Ex-M&A Lawyer From Twitter’s Law Firm Has Advice for Elon Musk, but Calls Him ‘Rich, Weird and Stubborn’

Ex-M&A Lawyer From Twitter’s Law Firm Has Advice for Elon Musk, but Calls Him ‘Rich, Weird and Stubborn’
Elon Musk attends The 2022 Met Gala Celebrating "In America: An Anthology of Fashion" at The Metropolitan Museum of Art in New York on May 2, 2022. (Dimitrios Kambouris/Getty Images for The Met Museum/Vogue)
Benzinga
7/14/2022
Updated:
7/14/2022

Matt Levine is a Bloomberg Opinion columnist covering the financial markets, and he’s got a word of advice for Tesla Inc.’s Elon Musk on how to handle the Twitter Inc. buyout fallout.

It is worth mentioning that Levine is also a former mergers and acquisitions attorney at the law firm Wachtell, Lipton, Rosen & Katz—the same firm Twitter hired to sue Musk.

“If Musk signed a deal to buy a thing for $54.20, and then he refused to pay and had no good reason for backing out of the deal, and the seller had to turn around and sell the thing to someone else for $25 instead, then the seller could go to court and demand that Musk pays the $29.20 difference.” This is the normal remedy for breach of contract, called expectation damages in contract law, Levine wrote.

Although a merger deal is a legal contract, Twitter cannot force Musk to make up the shortfall. More specifically, the company is limited to suing Musk for no more than $1 billion in damages, which is also the amount of the reverse termination charge Musk may be required to pay Twitter under certain conditions.

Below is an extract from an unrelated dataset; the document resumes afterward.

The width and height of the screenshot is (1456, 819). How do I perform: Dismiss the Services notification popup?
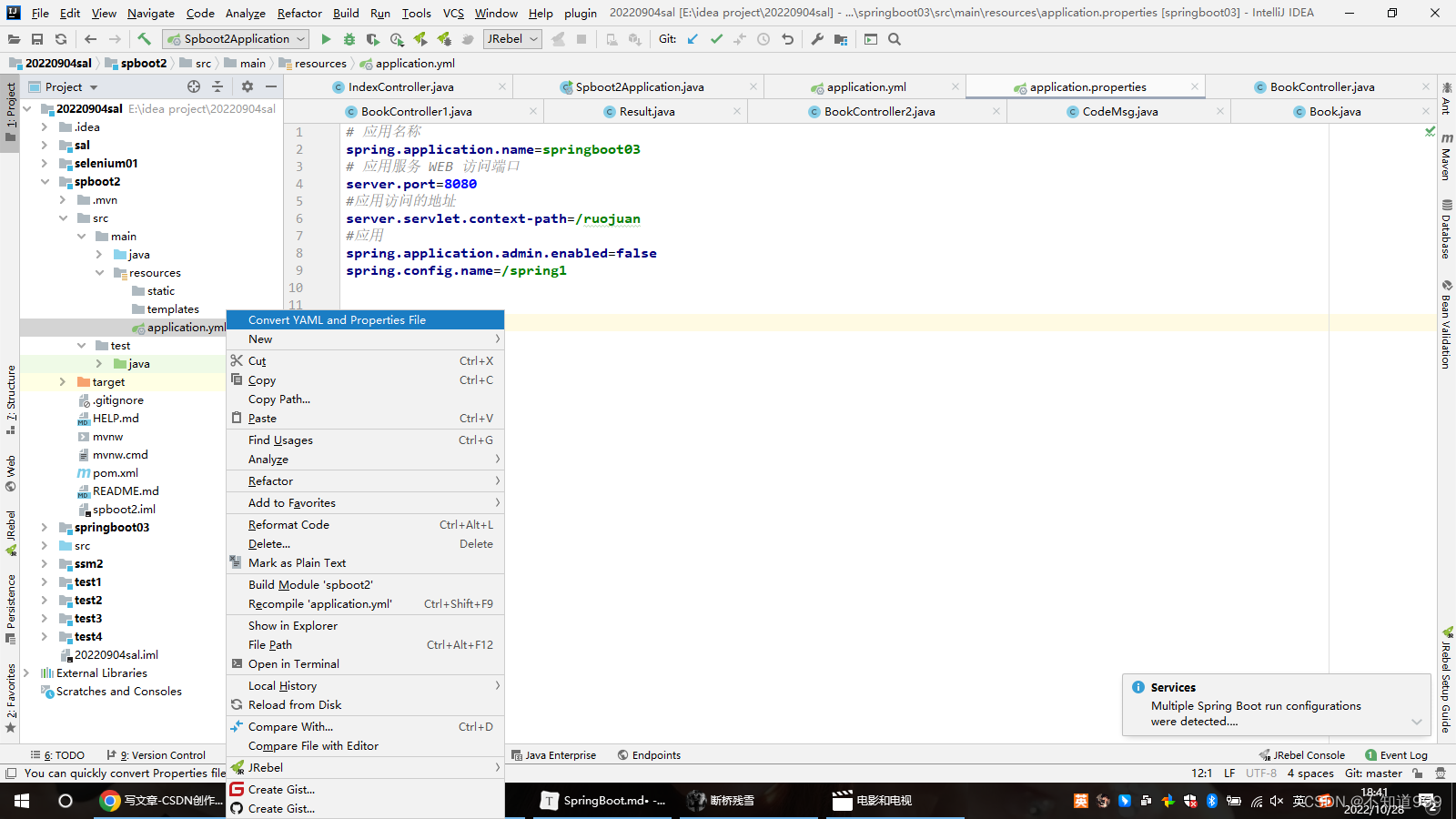pyautogui.click(x=1417, y=722)
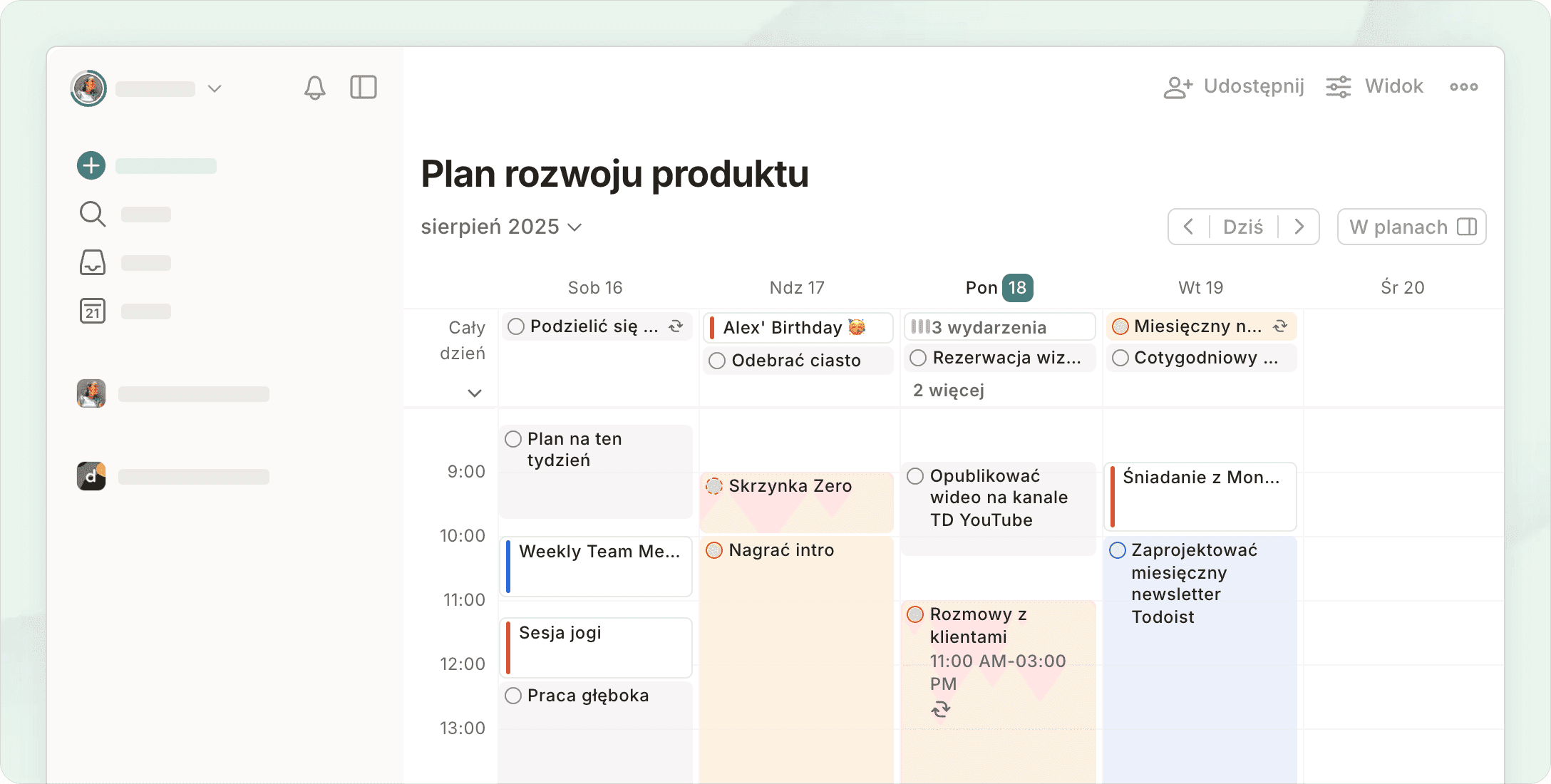Click the green add task plus icon
The height and width of the screenshot is (784, 1551).
pos(91,165)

Levine gave three options a Delaware court has to remedy the Musk/Twitter drama:

1. Agree with Musk and let him terminate the deal without paying anything. 2. Agree with Twitter that Musk is bound by his contract, and then make him pay $1 billion, the maximum available damages, for breaching the contract. 3. Agree with Twitter that Musk is bound by his contract, and then order specific performance, making him pay $44 billion to actually buy Twitter.

The former litigator noted the first choice is extremely unlikely, which leaves the two other options, both harsh, time-consuming and unlikely to be resolved by a court prior to a settlement.

Levine shared two settlement options for Musk:

1. Musk buys Twitter for less. 2. Musk walks away for more.

“If Musk wrote Twitter a check that was much bigger than $1 billion, then Twitter’s shareholders would be, not made whole, but at least mollified—and Twitter would remain Twitter, which, you know, could be better, but could also be worse. Of course, there are obstacles here. Elon Musk is rich, weird, and stubborn, and might not settle even when it’s in his best interests,” Levine said.

Levine added Twitter’s directors are in an awkward spot: “They are under a ton of scrutiny, they have a good legal case, and they will probably be sued by disgruntled shareholders if they settle for anything less than specific performance at $54.20 per share, even if doing so is in shareholders’ best interests. Nothing about this deal has been especially rational so far, and there is no reason to assume that it will settle rationally now.”